In one hour I will leave to go to the doctor. I have been waiting for this appointment for over 3 weeks.
I will find out the results of the ultrasound performed on my throat and abdomen. I will hear the results of all my blood tests, and if I am lucky I will get the results of my echocardiogram too. I am not necessarily excited about all this, but very anxious to hear the news.
The past month has forced me to examine some harsh realities about my body, my life, and my past. When I realized that there was something definitely off in my body I just figured it was maybe a nutritional deficiency. Finally my body was screaming at me to go to the doctor, and I did.
I sat there as they ran countless tests on me and tried to remain calm and positive. I am faced with the reality that I may have an auto immune disorder affecting my thyroid and possibly my G.I. tract. I also have gall stones(that was a shock). I will also find out today if I need to have a biopsy done on the cysts they found on my thyroid. None of these conditions is life threatening if treated properly.
The doctor told me he strongly suspects I have the auto immune thyroid condition and that I need to get off gluten immediately. As the weeks have gone on I have also eliminated soy. I have a feeling that I am saying my good-byes to dairy too. Sure all of this is no big deal, not life threatening, but it is a change.
I am faced with the possibility that I created these health issues in my body. I am replaying all the years of neglect on my body and the damage that I may have done to my insides. When we are young we think we are invincible. For me I most definitely took that to the extreme. I am almost 7 months without a cigarette, but what about all the years I did smoke, where has that left me? Ugh, I don’t like thinking of all this. What about all the late nights and the poor food choices? What about all the years I didn’t drink enough water and starved myself for the promise of being skinny? What about all the years I have neglected my stomach issues, issues that clearly needed attention? Most on my mind is the many years of stress that my body has been under, what has that done to me?

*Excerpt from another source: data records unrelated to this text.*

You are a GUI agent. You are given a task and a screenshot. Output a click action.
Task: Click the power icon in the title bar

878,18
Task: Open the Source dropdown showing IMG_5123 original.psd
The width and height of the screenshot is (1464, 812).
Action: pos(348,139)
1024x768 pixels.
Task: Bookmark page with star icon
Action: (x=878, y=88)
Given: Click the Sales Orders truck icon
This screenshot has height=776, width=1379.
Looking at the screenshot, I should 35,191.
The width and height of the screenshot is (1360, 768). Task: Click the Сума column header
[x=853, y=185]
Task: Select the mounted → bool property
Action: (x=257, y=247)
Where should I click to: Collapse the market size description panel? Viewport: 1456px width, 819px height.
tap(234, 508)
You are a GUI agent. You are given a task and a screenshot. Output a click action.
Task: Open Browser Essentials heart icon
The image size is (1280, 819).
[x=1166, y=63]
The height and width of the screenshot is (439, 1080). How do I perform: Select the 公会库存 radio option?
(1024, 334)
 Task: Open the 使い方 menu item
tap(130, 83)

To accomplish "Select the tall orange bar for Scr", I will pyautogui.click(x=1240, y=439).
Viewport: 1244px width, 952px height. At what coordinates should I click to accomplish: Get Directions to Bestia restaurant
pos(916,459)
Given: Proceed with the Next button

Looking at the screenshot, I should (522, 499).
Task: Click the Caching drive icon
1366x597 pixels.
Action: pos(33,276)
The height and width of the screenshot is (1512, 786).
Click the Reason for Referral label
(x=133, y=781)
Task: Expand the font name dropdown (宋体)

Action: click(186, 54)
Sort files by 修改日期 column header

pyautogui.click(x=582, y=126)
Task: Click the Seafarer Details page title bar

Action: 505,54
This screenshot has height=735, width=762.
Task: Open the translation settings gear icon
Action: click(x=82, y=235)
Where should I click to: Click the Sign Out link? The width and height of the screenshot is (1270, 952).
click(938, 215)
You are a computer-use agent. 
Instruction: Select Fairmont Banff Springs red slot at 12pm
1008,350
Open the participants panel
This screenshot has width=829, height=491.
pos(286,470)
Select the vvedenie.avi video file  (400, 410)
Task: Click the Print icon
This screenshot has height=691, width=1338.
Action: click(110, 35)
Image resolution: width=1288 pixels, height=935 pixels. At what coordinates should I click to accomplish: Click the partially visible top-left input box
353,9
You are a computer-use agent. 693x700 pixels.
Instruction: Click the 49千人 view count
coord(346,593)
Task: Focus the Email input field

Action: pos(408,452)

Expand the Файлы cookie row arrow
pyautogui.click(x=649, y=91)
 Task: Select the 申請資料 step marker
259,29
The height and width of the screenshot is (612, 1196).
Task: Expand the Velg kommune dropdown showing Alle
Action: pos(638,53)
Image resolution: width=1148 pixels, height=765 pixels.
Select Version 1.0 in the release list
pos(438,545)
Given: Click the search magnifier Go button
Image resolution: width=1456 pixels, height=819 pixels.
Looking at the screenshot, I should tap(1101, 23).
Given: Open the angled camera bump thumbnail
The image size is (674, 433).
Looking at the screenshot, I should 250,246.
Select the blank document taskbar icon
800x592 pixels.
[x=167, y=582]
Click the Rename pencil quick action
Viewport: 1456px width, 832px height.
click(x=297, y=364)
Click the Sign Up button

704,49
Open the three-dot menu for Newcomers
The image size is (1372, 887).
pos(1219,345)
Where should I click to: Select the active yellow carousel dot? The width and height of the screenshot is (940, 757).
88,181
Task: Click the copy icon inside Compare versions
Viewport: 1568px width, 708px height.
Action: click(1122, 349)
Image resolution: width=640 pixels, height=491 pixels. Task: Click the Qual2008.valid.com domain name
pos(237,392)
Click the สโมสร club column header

I have been in fight or flight mode for at least the last 10 years. The last 6 months have been a much calmer time in my life, but is it too late to undo the damage? These are all the conversations that are swirling around in my head.
I am ready for an answer to what has been plaguing my health all these years, I am ready to start the healing process. I will do whatever it takes. I will eliminate whatever I have to in my diet. I will practice living a calm and meditative lifestyle. I will get adequate sleep and drink lots of water. I will do it all.
I feel like I am bartering with God now to help me undo the bad choices I made with my body. I am begging for a second chance to treat my body like the temple it is, and stay here on earth for a long time.
I realize that this is coming up for me because I am a mom, health issues scare me. The thought of not being around for my boys is terrifying. My mortality is becoming more and more real everyday that I inch closer to being 38 years old, the age my father was when he died. I am 34 years old now, the age my mother was when she became a widow with an 8-year-old and a 5-year-old daughter. My mortality is more real now than ever before.
I am asking for a do-over. A second chance to take tender loving care of my body and my soul. I am living my life as if that second chance has already been granted.